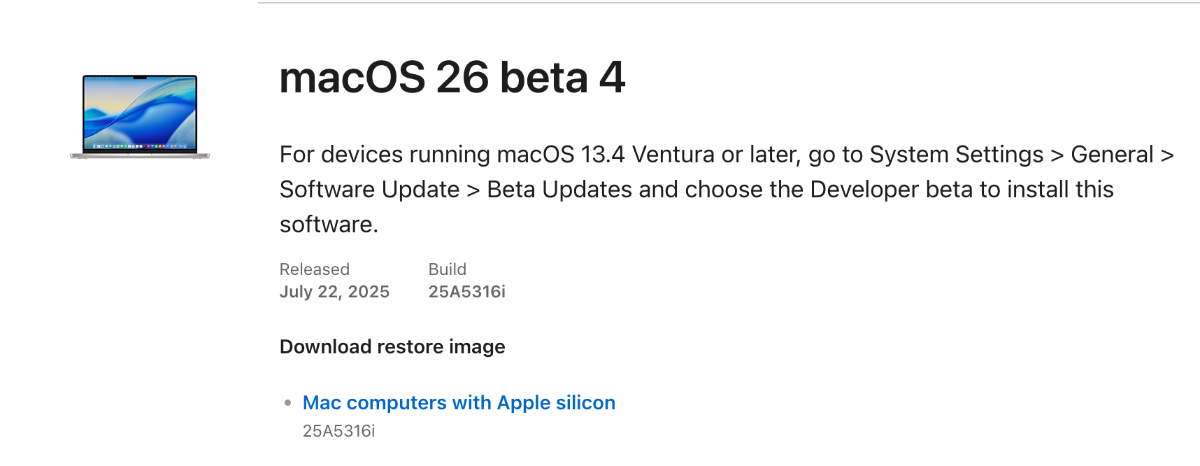Image resolution: width=1200 pixels, height=466 pixels.
Task: Click the Released label
Action: 314,269

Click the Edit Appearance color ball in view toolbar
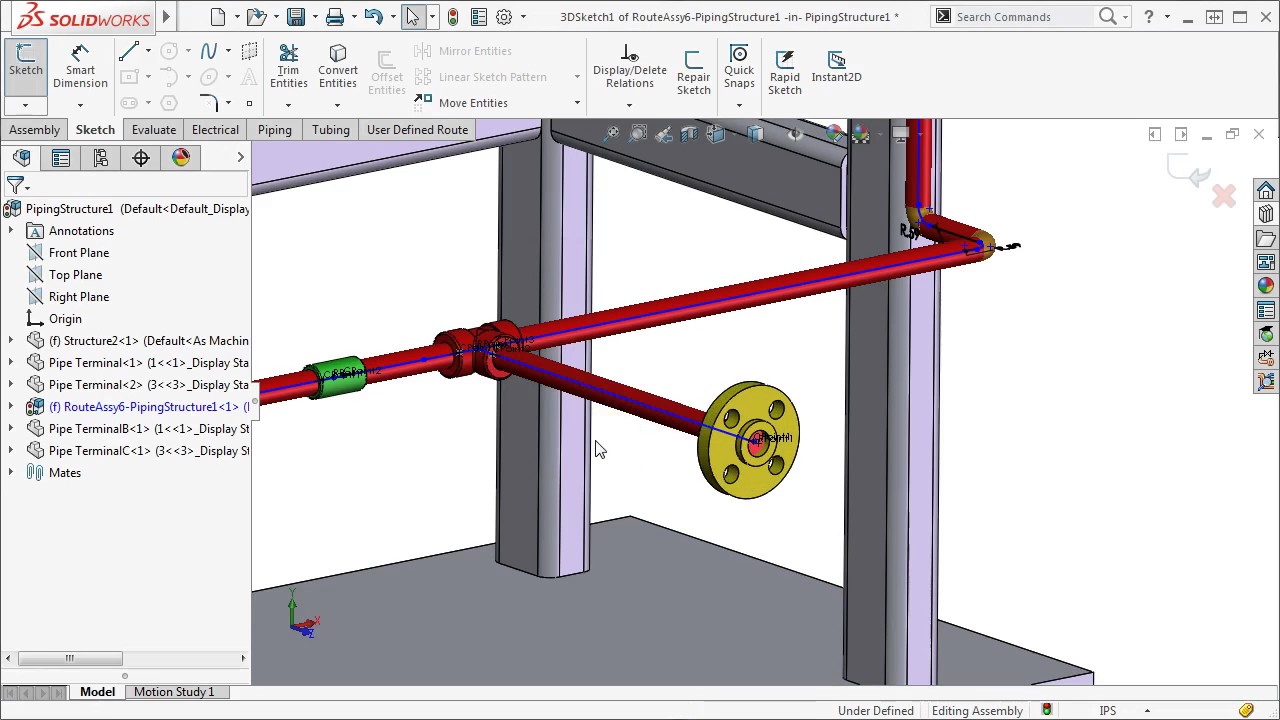pos(835,134)
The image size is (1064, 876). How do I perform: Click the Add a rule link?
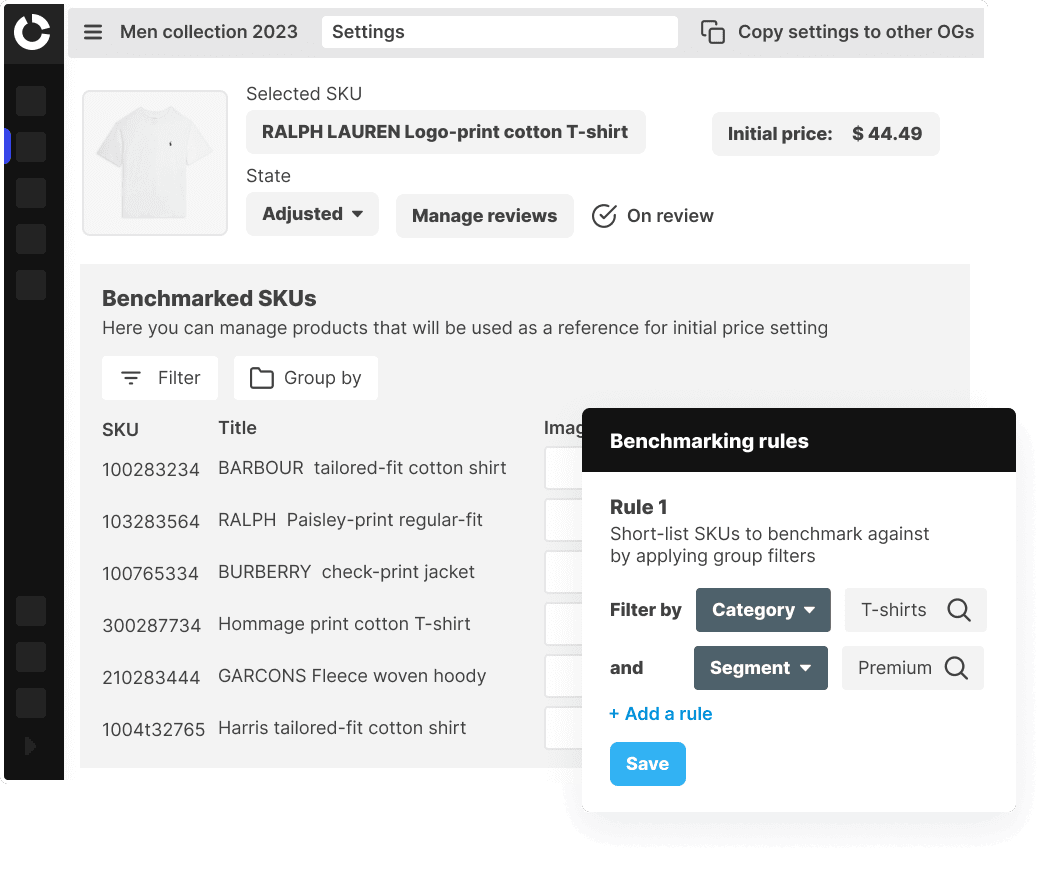661,714
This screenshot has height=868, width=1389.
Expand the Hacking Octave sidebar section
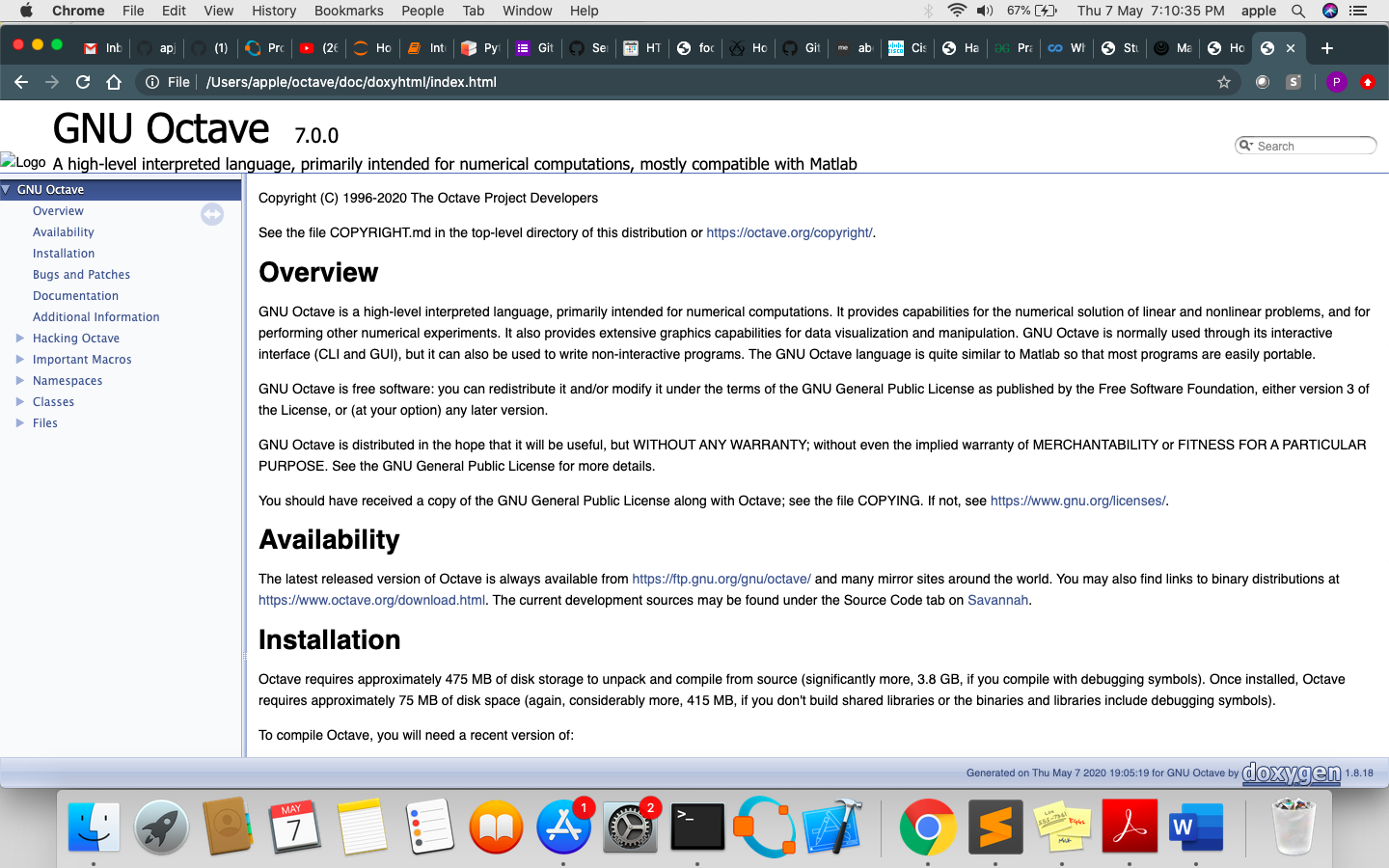pos(21,338)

◆ ◆ ◆ ◆ ◆ ◆ ◆

(ACTIVITY) Exclude all pictures and reproduce verbatim the lines running from the line that contains "Click the Edit" to the end of the data above, both ends included.

(EXERCISE RESPONSE)
Click the Edit Appearance color ball in view toolbar
pos(835,134)
The image size is (1064, 876). How do I perform: Click the Add a rule link?
661,714
This screenshot has height=868, width=1389.
Expand the Hacking Octave sidebar section
pos(21,338)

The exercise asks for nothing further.